Thanks for listening.

- Pete M.

8 comments:

jls said...

hen parties are all-female gatherings. wikipedia has a kind of creepy article on the subject (summoning up visions of "girls gone wild" [well -- that's not my thing, anyway...]). dictionary definition is very straight-forward:

with a chick chick here...

;-)

janie

Pete M said...

Thanks, Janie. It's a new one on me.

Fifty bonus points for you! *

* "Bonus points are non-refundable, non-transferrable, and have no cash value. They might, however, afford their holders certain deliberately unspecified reward at the hotel bar during the next ACPT. Must be present to win. Void where prohibited. May cause drowsiness. Not recommended for women who are pregnant or may become pregnant. In the event of an..."

jls said...

wow -- *50* bonus points! i'm gonna keep 'em in a very safe place, you can be sure! ;-)
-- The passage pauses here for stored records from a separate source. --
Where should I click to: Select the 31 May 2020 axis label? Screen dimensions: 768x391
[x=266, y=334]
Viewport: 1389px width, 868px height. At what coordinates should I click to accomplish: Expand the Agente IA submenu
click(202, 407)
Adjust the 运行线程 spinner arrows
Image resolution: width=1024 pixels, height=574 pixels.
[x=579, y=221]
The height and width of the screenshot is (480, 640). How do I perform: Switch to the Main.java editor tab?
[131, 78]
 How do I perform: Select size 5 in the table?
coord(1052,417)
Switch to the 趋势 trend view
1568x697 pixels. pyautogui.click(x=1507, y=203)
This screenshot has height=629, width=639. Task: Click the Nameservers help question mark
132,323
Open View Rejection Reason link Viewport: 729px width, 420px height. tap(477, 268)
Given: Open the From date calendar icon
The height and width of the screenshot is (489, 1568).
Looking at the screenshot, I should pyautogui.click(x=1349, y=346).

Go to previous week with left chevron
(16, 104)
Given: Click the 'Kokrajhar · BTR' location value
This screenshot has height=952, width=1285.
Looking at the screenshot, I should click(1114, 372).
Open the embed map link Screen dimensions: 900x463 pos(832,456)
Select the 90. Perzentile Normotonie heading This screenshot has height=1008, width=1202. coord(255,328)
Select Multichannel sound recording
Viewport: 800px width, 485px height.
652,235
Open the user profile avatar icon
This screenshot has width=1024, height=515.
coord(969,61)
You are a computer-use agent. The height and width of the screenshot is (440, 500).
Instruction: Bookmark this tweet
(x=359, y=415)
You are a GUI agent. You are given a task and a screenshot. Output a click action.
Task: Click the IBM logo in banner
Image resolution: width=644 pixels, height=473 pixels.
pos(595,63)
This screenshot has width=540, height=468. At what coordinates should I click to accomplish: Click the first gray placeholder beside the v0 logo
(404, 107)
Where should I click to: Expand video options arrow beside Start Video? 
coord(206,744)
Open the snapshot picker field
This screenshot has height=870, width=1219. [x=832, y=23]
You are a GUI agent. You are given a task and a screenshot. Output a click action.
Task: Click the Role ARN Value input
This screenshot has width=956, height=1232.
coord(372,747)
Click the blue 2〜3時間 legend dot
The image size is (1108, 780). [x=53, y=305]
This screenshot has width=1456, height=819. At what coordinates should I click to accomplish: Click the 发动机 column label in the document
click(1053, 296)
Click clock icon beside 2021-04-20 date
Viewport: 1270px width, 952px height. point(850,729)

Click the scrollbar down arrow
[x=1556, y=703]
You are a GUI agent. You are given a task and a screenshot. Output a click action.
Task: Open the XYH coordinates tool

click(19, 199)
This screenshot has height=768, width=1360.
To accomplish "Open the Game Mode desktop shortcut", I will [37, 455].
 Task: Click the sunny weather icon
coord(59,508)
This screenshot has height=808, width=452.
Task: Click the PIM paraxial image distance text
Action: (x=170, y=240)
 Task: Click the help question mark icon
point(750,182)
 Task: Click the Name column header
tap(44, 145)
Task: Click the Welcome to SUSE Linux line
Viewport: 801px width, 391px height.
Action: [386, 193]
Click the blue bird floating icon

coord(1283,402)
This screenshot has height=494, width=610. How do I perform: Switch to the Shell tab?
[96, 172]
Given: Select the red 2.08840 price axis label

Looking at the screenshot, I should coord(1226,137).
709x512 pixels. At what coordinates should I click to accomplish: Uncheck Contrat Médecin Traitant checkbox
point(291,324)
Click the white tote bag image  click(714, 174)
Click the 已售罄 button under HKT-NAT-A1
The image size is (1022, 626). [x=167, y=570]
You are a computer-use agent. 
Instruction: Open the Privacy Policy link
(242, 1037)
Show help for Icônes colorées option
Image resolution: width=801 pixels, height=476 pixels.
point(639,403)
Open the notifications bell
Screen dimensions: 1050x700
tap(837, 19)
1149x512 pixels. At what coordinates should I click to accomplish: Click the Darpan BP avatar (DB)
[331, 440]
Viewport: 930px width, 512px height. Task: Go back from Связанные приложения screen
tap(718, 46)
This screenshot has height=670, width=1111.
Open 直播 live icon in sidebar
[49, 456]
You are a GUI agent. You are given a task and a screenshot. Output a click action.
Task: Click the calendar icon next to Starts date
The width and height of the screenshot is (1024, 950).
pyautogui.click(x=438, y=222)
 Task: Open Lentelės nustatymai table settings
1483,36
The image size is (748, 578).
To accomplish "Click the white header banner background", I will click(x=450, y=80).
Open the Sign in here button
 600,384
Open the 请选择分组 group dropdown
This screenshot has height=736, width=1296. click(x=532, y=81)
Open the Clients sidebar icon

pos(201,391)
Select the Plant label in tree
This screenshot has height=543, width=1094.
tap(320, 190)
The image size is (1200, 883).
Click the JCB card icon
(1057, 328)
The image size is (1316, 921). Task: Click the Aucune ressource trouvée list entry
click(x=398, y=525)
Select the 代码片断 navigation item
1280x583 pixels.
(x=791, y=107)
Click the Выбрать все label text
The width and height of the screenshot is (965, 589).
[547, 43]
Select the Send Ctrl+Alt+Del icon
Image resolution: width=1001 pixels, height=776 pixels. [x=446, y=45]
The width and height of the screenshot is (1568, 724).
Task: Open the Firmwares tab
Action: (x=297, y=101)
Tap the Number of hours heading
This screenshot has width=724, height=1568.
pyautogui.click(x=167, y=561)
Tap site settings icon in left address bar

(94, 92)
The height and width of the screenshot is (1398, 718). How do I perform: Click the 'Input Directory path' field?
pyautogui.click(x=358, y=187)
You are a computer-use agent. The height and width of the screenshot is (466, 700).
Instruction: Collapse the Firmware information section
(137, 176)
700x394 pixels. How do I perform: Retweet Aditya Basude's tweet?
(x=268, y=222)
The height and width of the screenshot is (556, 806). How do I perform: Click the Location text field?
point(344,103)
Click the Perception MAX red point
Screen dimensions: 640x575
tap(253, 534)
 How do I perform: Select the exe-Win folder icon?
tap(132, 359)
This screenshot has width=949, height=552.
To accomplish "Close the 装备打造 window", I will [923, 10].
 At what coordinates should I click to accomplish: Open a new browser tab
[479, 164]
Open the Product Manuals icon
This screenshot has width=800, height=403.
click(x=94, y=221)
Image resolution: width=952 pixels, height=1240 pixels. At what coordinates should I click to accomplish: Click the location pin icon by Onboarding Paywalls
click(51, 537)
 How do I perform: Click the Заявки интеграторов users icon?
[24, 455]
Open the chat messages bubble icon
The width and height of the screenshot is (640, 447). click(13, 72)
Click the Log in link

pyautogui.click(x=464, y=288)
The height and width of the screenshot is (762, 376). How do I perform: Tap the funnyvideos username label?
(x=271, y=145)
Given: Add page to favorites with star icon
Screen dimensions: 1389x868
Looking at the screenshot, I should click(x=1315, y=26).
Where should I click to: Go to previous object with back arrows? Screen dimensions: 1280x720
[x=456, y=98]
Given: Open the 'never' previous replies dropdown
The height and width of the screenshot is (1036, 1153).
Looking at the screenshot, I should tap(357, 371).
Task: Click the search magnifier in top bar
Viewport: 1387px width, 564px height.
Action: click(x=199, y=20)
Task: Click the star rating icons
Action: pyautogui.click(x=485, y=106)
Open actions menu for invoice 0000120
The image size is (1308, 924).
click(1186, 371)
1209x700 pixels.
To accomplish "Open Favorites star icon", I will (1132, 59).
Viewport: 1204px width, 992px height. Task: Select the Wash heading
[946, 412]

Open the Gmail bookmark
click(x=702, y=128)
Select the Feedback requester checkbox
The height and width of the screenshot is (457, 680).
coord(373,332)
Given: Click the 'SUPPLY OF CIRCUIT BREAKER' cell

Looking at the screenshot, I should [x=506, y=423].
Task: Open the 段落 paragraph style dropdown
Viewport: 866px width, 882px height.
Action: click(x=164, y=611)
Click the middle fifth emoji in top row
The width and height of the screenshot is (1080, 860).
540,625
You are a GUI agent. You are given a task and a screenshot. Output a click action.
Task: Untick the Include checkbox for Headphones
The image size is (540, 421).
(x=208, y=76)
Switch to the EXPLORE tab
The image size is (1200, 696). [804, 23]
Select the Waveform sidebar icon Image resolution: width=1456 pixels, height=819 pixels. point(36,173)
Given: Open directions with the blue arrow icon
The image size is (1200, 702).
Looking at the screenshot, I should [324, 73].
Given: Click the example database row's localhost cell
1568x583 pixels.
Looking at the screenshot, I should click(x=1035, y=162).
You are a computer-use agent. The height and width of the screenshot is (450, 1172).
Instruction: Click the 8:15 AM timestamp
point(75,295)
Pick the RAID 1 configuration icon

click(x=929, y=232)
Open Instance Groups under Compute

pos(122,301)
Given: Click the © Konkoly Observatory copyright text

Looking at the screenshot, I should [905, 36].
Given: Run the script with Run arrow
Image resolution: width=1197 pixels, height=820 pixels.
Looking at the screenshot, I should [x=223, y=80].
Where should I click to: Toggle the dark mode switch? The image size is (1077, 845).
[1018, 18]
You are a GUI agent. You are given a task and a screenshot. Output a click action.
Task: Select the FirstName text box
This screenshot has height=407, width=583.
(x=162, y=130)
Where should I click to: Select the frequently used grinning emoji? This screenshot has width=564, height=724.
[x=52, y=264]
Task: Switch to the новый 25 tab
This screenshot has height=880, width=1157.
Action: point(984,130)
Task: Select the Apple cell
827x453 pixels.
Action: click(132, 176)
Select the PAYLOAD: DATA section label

btw -- congrats on the cool blog!

best --

j.

Pete M said...

Thanks. And don't get too excited; you don't know the exchange rate yet. :)

Joon said...

i liked this puzzle, and got through it reasonably quickly, but it took me a minute to figure out WAR. quite a twisty clue there--"cry" and "baby" do not exactly suggest WAR to me, although part of that, i'm sure, is having a six month-old son.

Pete M said...

@ehicks77 et al: I got my first Google hit a few moments ago... we are officially on the map. :)

Ruy Cardoso said...

For some reason I never read the title of this puzzle and so missed the theme entirely. Yet my missing the theme didn't interfere with my solving in the least. Is there a word for this phenomenon?

Pete M said...

@ruy: Many people who solve crosswords don't even realize that themes exist, yet they enjoy them just fine (like eating CrackerJacks without noticing there's a prize?). In a typical daily puzzle, there are 3 to 5 theme entries out of around 76 total entries, which is why even the best theme can rarely carry an otherwise bland puzzle. The fact that you enjoyed the puzzle just fine is a testament to the quality of the puzzle in general.

As for a name. Hmmm... how about themeblivious?